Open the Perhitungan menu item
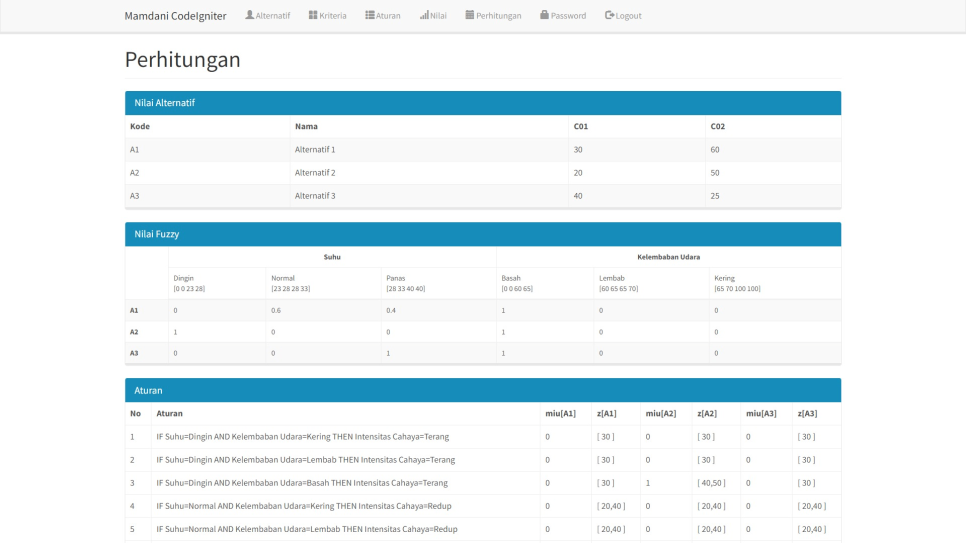(x=493, y=16)
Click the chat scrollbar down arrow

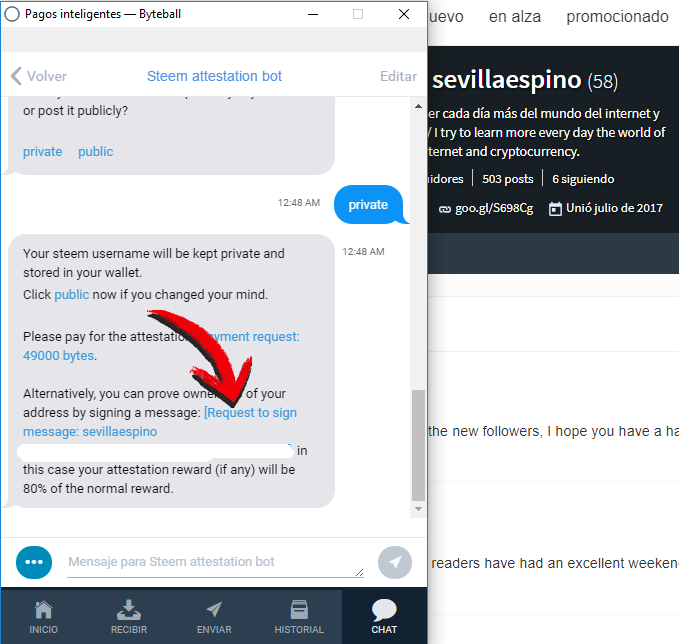(418, 508)
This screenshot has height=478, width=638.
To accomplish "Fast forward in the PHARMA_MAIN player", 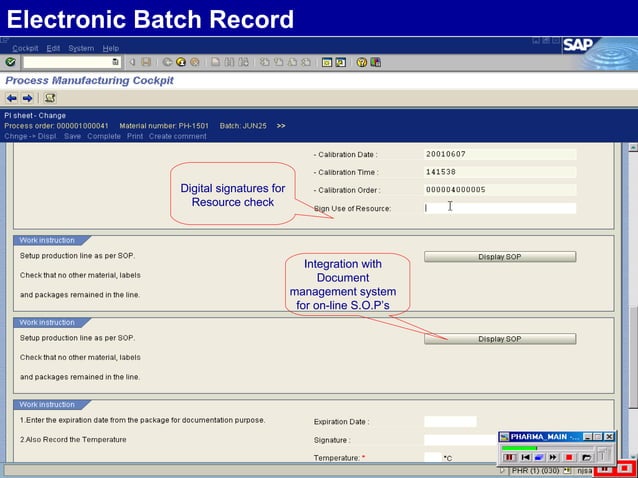I will click(x=553, y=457).
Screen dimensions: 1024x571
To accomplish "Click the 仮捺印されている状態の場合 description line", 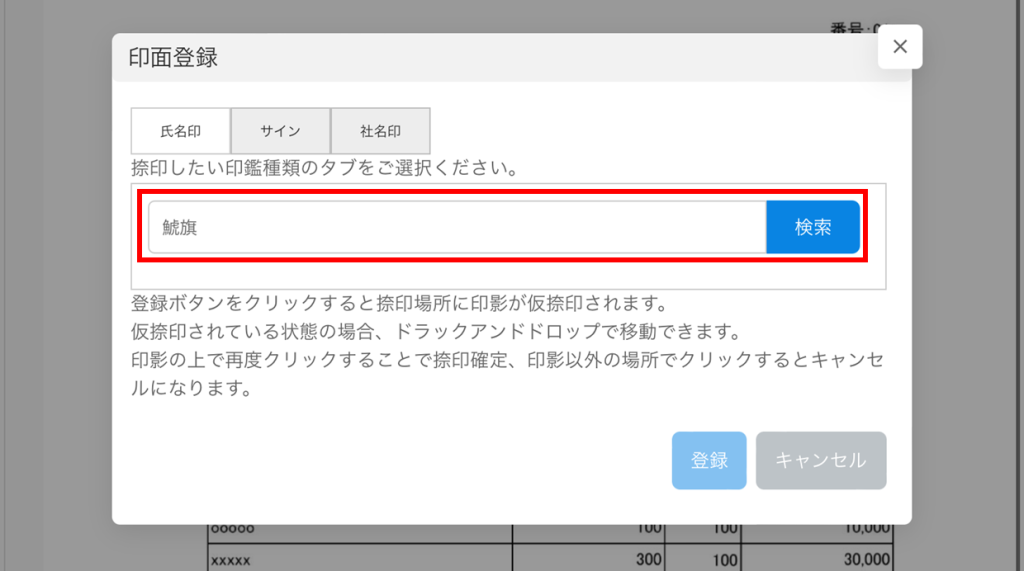I will point(434,331).
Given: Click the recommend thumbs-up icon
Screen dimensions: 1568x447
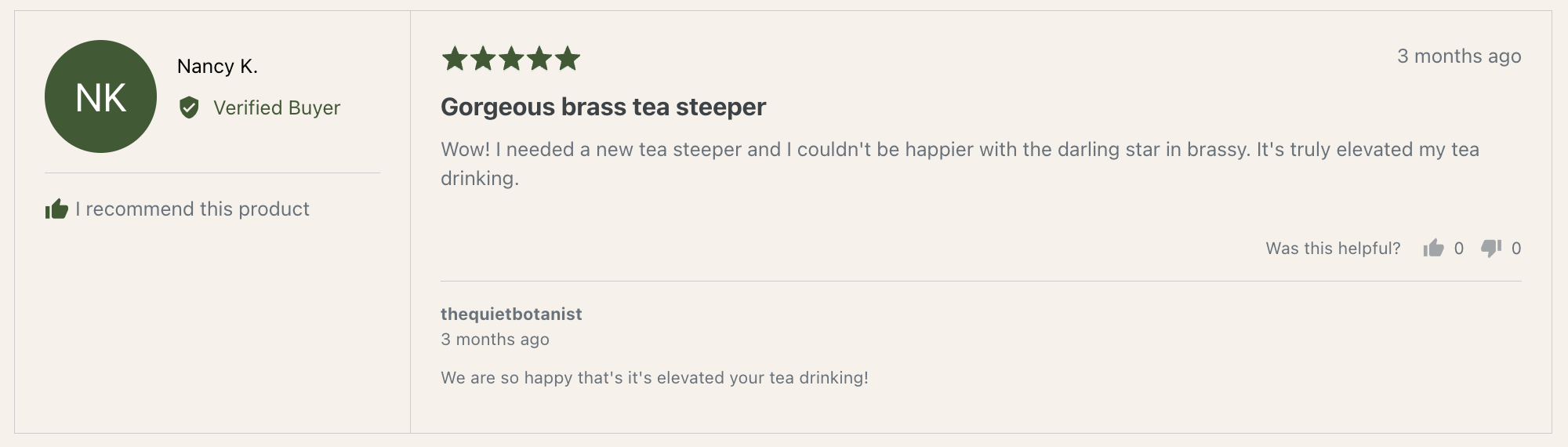Looking at the screenshot, I should point(56,209).
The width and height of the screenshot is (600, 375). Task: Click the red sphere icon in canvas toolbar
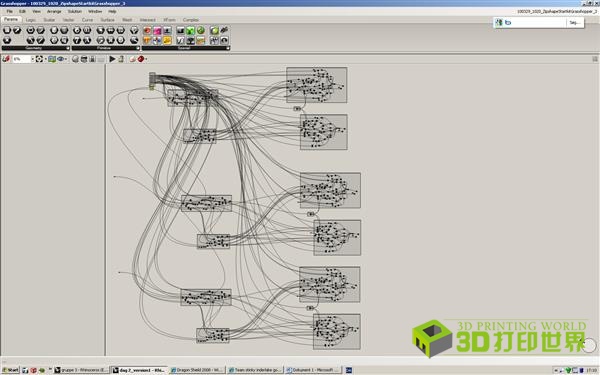141,59
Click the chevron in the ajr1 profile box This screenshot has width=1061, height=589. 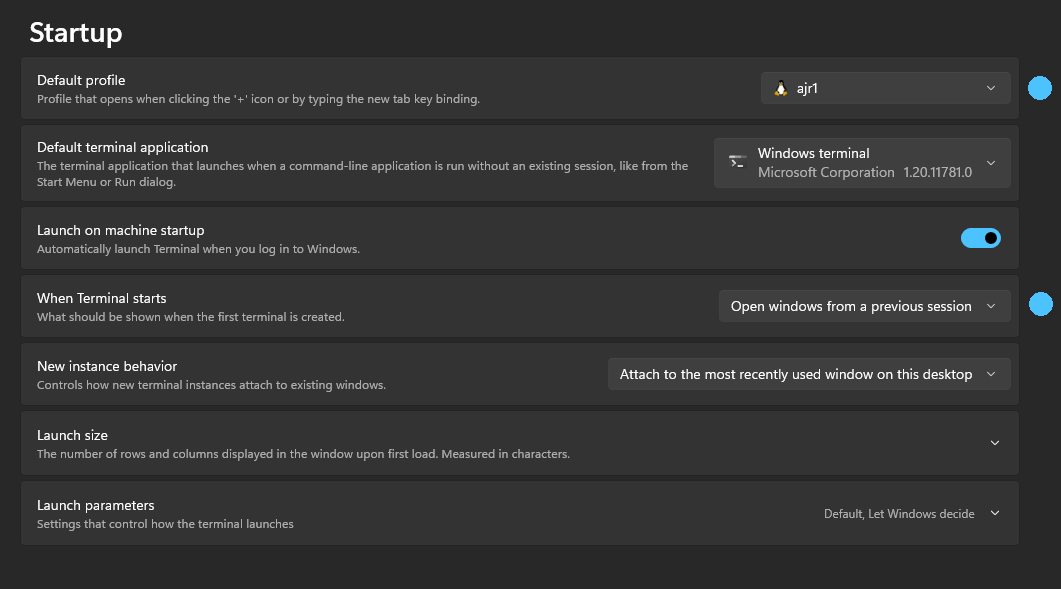pos(991,88)
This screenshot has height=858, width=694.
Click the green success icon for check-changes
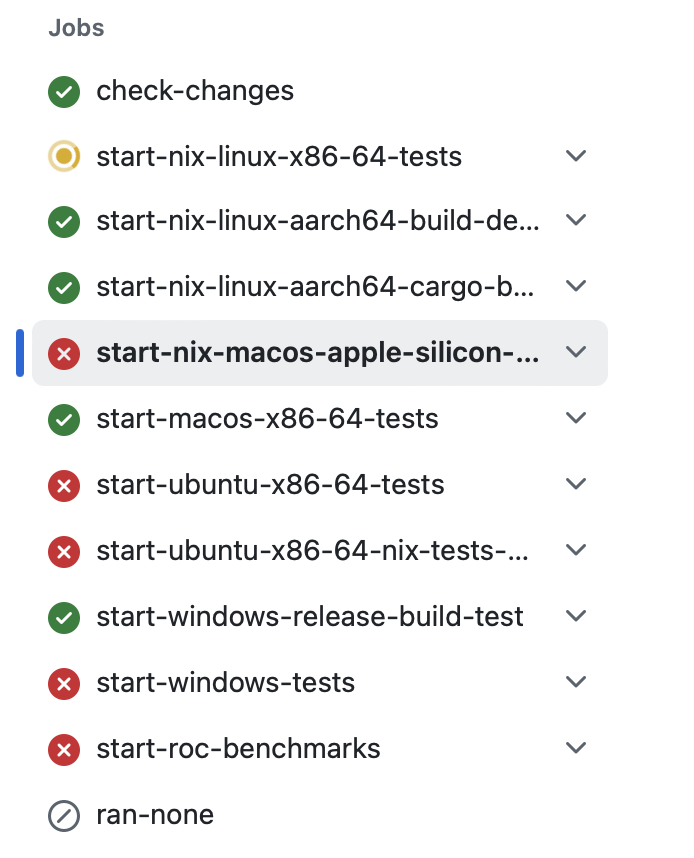click(x=64, y=91)
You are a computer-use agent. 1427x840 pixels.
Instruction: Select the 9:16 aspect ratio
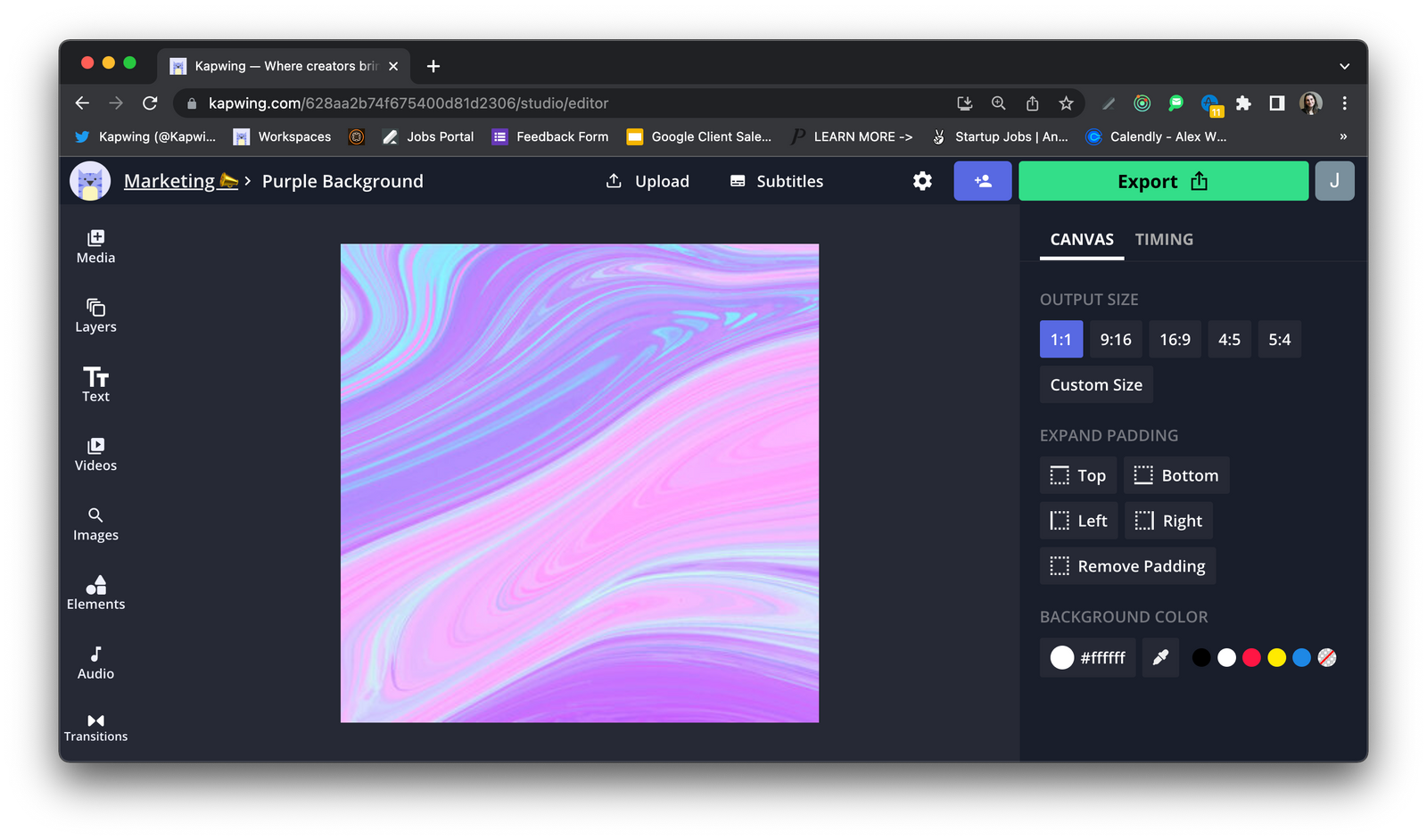coord(1115,340)
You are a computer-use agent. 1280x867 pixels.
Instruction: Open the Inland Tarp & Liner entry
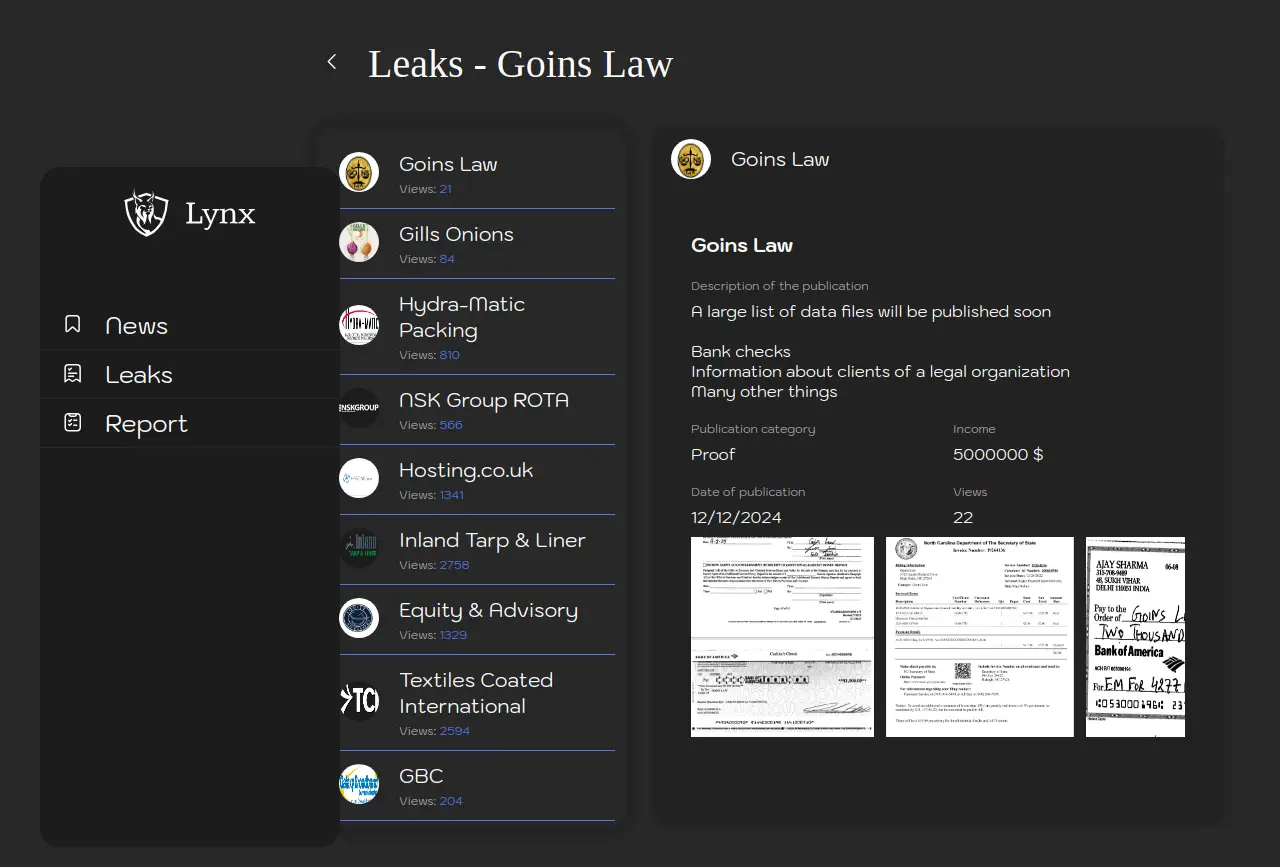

+++

### PROBLEM DESCRIPTION
Each line of the listing above that includes the word "pixels" should be copied.

### RESPONSE TO THIS EXERCISE
You are a computer-use agent. 1427x840 pixels.
You are a computer-use agent. 1280x867 pixels.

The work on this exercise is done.